Question Period Note: Forced and Coerced Sterilization
About
- Reference number:
- ISC-2025-QP-00788
- Date received:
- Oct 23, 2025
- Organization:
- Indigenous Services Canada
- Name of Minister:
- Gull-Masty, Mandy (Hon.)
- Title of Minister:
- Minister of Indigenous Services
Issue/Question:
N.A.
Suggested Response:
• Forced and coerced sterilization are forms of gender-based violence. Sterilization of women without their informed consent constitutes a serious criminal offence and is inconsistent with basic human rights and medical standards.
• Indigenous Services Canada (ISC) is working with our partners to address forced or coerced sterilization as part of a broader imperative to eliminate systemic racism in the health care system.
• Anyone impacted who requires mental health or crisis support can contact Survivors Circle for Reproductive Justice or the Hope for Wellness Line.
Background:
• On October 23, 2025 The Toronto Star ran an article about Katy Bear, and Indigenous women who recently gave birth to a baby girl after the reversal of a forced and coerced tubal ligation.
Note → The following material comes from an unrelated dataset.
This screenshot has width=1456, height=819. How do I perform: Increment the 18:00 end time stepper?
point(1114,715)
• Katy Bear recently spoke at the Survivors Circle for Reproductive Justice’s launch of their research report on Assisted Reproductive Technologies.
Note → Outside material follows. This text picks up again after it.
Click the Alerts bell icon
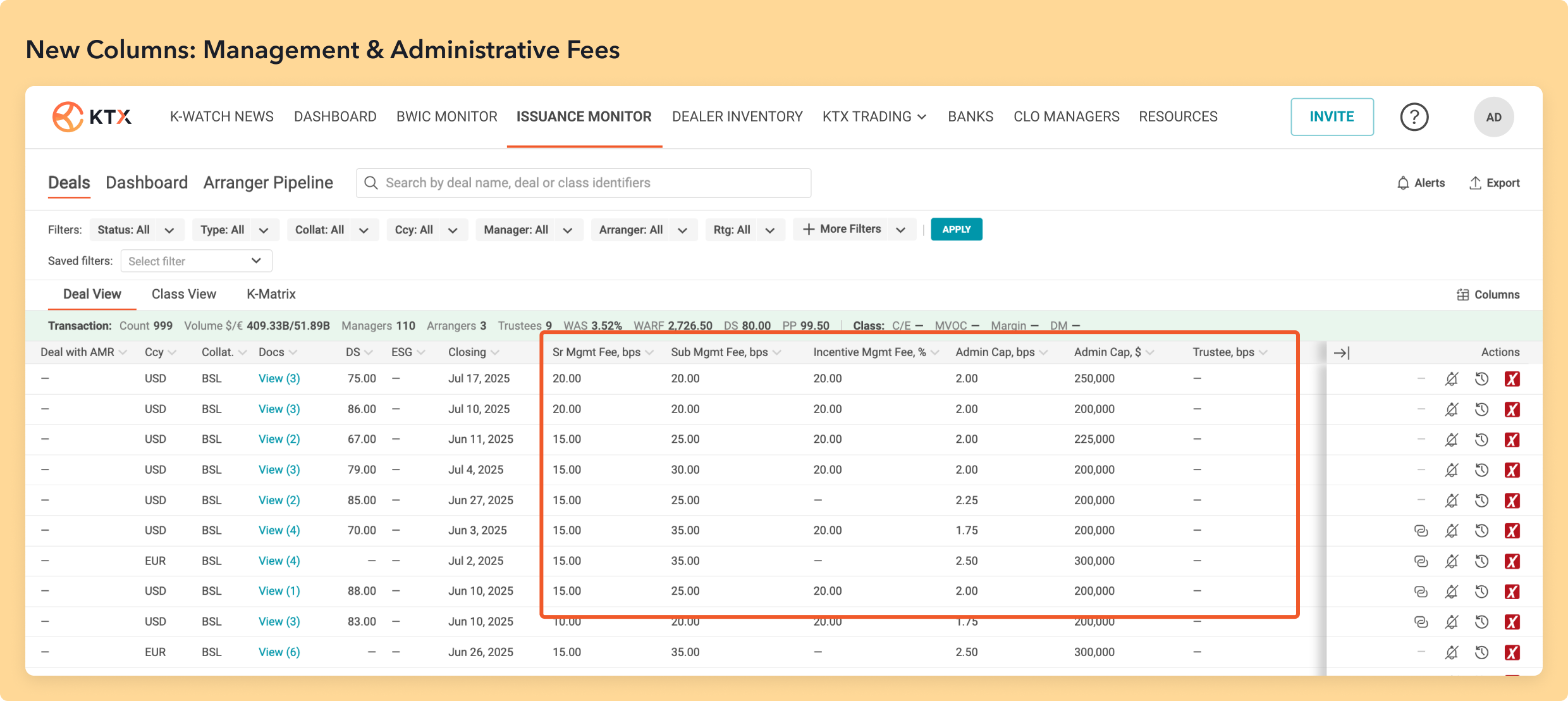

• The report touches on the services available, the associated costs in Canada and several comparable nations, and the importance of culturally safe and appropriate care for survivors seeking these services.
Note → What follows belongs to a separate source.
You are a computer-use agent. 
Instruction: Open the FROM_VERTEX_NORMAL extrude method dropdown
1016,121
• In a few short years, the Survivors Circle for Reproductive Justice has enabled direct support to the survivors of forced and coerced sterilization, as well as contributed to ensuring access to culturally-safe, trauma-informed and intersectional care.
Additional Information:
If pressed on forced and coerced sterilization
• All Indigenous women must receive culturally safe health services with fully informed consent.
• Over $12 million was directed to Survivors Circle for Reproductive Justice.
• The organization is a survivor-led non-profit that supports advocacy and healing related to reproductive and obstetric violence committed against Indigenous women, men, and gender diverse people.
• The Indigenous Women’s Well-Being Advisory Committee, established in 2019 in response to the issue of forced and coerced sterilization, continues to advise and guide our response. If pressed on the Toronto Star article
• Katy Bear recently spoke at the Survivors Circle for Reproductive Justice’s launch of their research report on Assisted Reproductive Technologies.
• Survivors may view Assisted Reproductive Technologies as a means of healing after the trauma of forced and coerced sterilization. In addition to healing supports like therapy and traditional ceremonies, fertility treatments such as a IVF may be accessed through the Survivors Circle for Reproductive Justice.
• The Government of Canada is supportive steps being taken to eradicate this heinous practice and that allows survivors to heal. If pressed on Bill S-228
• The Standing Senate Committee on Human Rights recommended that a specific offence be added to the Criminal Code prohibiting forced and coerced sterilization, which Senator Boyer attempted with Bill S-250.
• Department of Justice officials supported the drafting of revisions to the bill, which then passed the senate before Parliament prorogued in 2025. It has now been reintroduced as Bill S-228.